M. Gautrin: C'est exact.
M. Carrière: Dans un centre hospitalier affilié,
pour nous, ce n'est pas une condition sine qua non. D'ailleurs, nous ne tenons
pas à ce que nous ayons une multitude de centres de recherche et qu'il
n'y ait pas les concentrations, les masses critiques voulues de chercheurs dans
chacun de ces centres. Donc, un centre hospitalier affilié, c'est une
première distinction. Une autre distinction, c'est qu'évidemment,
quand on parle de développement des technologies, etc., ceci peut
être concentré dans un secteur spécifique, et quand on
parle de coûts Indirects de l'enseignement, ce n'est pas sur l'ensemble
des
coûts de l'institution, dans ces conditions-là, c'est sur
un secteur donné. En plus, une affiliation, à notre sens, veut
dire un Investissement à beaucoup moins long terme. Quand vous parlez
d'un centre hospitalier universitaire, c'est vraiment un centre qui fonctionne
en symbiose constante avec l'université. Il y a des professeurs qui sont
nommés dans ces centres-là, il y en a en grand nombre et des
chercheurs en grand nombre. Tandis qu'un centre hospitalier a des masses
critiques beaucoup plus petites et beaucoup plus restreintes, ce qui fait que,
dans une période d'années XYZ, si le centre ne répond plus
aux critères, iI est beaucoup plus facile de changer un petit groupe
d'étudiants et de le concentrer dans un autre centre hospitalier. C'est
donc une plus grande flexibilité du système à cause d'une
moins grande concentration et d'un moins grand Investissement dans un secteur
donné.
M. Gautrin: Mais iI pourrait recevoir des professeurs de
cliniques, par exemple, quand môme.
M. Carrière: Exactement. M. Gautrin: Parfait.

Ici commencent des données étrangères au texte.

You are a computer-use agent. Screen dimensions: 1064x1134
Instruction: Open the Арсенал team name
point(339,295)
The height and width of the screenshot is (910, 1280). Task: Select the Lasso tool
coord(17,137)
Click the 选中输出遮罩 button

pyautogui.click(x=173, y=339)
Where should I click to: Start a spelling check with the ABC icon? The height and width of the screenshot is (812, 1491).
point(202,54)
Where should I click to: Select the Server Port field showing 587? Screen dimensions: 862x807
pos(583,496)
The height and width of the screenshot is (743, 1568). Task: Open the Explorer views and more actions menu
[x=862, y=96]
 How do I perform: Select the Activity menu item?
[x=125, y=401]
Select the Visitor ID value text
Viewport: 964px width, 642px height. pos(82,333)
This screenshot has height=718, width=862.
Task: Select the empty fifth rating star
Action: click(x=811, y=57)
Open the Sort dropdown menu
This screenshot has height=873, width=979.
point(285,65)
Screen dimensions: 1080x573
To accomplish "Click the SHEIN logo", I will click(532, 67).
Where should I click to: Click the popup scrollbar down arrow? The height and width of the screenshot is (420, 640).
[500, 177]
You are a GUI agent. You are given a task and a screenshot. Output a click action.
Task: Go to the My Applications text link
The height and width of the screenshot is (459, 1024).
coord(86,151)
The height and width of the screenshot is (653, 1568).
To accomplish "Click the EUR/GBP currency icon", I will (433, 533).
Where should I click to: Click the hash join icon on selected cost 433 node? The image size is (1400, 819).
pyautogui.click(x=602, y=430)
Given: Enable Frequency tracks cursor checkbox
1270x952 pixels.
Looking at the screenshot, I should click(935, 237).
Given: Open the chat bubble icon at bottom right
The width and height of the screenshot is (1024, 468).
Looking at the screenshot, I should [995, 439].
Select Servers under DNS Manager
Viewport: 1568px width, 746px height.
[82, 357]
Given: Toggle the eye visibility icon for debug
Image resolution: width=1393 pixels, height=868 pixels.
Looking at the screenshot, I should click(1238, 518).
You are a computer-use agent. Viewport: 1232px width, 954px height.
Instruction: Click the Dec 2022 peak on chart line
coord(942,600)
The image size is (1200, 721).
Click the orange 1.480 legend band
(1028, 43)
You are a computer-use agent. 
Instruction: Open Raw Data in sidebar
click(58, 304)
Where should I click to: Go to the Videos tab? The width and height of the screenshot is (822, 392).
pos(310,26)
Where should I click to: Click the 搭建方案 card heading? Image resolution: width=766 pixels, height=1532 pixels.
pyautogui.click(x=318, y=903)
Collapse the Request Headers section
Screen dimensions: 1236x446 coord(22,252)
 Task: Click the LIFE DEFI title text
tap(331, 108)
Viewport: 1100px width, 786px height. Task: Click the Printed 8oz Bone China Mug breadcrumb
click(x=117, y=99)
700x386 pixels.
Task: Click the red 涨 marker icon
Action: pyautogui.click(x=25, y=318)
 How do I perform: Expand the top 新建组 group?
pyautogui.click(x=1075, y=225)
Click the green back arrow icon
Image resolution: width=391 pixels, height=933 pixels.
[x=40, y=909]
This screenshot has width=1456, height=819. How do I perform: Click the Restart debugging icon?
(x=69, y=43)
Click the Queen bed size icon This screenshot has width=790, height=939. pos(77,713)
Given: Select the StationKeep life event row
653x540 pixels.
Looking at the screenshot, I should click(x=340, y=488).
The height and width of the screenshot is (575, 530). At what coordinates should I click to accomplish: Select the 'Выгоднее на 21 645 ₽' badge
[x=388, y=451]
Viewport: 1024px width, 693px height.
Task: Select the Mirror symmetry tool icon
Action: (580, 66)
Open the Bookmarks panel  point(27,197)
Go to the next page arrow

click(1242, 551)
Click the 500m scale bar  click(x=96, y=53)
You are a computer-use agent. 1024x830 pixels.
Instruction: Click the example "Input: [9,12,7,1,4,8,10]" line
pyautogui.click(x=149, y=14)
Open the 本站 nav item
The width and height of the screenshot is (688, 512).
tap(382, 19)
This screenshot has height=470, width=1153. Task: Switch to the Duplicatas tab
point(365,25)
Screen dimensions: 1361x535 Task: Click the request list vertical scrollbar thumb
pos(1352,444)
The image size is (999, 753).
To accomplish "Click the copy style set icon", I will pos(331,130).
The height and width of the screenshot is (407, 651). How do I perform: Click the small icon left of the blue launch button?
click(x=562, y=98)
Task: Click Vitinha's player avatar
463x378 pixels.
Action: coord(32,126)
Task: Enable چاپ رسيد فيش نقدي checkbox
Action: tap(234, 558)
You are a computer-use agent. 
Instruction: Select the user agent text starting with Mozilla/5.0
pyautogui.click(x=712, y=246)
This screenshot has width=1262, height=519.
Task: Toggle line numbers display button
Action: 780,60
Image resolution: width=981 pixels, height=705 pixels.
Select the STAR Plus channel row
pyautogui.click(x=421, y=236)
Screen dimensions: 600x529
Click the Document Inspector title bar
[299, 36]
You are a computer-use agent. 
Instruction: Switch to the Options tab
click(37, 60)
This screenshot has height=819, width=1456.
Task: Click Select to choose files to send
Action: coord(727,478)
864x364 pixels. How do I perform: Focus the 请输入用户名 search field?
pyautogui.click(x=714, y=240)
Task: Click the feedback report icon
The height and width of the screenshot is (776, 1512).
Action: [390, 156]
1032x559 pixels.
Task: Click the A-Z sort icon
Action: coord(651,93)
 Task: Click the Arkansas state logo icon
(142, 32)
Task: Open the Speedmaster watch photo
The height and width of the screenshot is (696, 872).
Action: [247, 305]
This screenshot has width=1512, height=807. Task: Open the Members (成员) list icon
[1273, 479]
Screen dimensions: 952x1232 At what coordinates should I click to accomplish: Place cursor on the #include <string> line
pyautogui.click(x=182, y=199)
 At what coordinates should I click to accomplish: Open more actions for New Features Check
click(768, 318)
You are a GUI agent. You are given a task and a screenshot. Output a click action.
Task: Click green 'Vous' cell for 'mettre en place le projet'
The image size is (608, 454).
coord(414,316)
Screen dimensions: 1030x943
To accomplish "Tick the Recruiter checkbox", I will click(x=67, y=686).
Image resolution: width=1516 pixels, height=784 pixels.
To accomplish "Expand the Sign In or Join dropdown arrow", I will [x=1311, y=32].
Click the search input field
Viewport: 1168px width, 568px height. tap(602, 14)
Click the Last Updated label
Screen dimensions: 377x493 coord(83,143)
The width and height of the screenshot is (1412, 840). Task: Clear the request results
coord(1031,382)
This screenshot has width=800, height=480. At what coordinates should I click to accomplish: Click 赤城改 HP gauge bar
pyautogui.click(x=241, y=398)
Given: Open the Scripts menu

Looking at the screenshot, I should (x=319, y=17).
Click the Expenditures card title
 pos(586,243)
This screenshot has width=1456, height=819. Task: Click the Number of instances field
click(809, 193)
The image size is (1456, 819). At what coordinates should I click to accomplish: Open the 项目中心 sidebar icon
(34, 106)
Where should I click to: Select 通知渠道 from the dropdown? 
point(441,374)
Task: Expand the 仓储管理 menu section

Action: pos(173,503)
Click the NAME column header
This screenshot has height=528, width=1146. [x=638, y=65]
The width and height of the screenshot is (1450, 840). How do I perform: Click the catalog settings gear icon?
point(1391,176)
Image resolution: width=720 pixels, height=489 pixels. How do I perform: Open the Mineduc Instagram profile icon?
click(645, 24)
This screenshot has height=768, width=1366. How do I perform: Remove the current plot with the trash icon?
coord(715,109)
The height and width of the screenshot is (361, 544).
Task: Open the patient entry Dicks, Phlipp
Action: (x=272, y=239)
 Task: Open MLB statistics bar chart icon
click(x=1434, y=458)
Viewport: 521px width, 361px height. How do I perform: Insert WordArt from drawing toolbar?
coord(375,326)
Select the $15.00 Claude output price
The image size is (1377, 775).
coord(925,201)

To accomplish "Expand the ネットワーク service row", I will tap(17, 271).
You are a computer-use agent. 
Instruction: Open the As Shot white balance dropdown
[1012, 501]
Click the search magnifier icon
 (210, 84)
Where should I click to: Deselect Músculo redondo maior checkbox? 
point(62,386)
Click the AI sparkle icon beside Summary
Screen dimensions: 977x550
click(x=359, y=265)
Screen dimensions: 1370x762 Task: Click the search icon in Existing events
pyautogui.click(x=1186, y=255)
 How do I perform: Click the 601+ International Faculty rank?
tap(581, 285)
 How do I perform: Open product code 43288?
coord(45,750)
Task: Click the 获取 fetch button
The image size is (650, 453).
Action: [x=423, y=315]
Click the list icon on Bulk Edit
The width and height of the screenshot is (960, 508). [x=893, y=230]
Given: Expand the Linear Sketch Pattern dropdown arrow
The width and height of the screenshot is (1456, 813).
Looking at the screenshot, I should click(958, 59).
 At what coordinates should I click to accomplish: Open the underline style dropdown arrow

M. Carrière: Certainement. D'ailleurs, nous voyons
très bien que ces centres devraient fonctionner en étroite
collaboration avec des grands centres pour que la formation puisse se parfaire
en différents établissements.
M. Gautrin: Merci, monsieur.
La Présidente (Mme Marois): Ça va? Alors, on vous
remercie de votre contribution très appréciée,
sûrement, de la part de tous les membres de la commission. Merci.
Nous ajournons nos travaux à demain matin, 10 heures.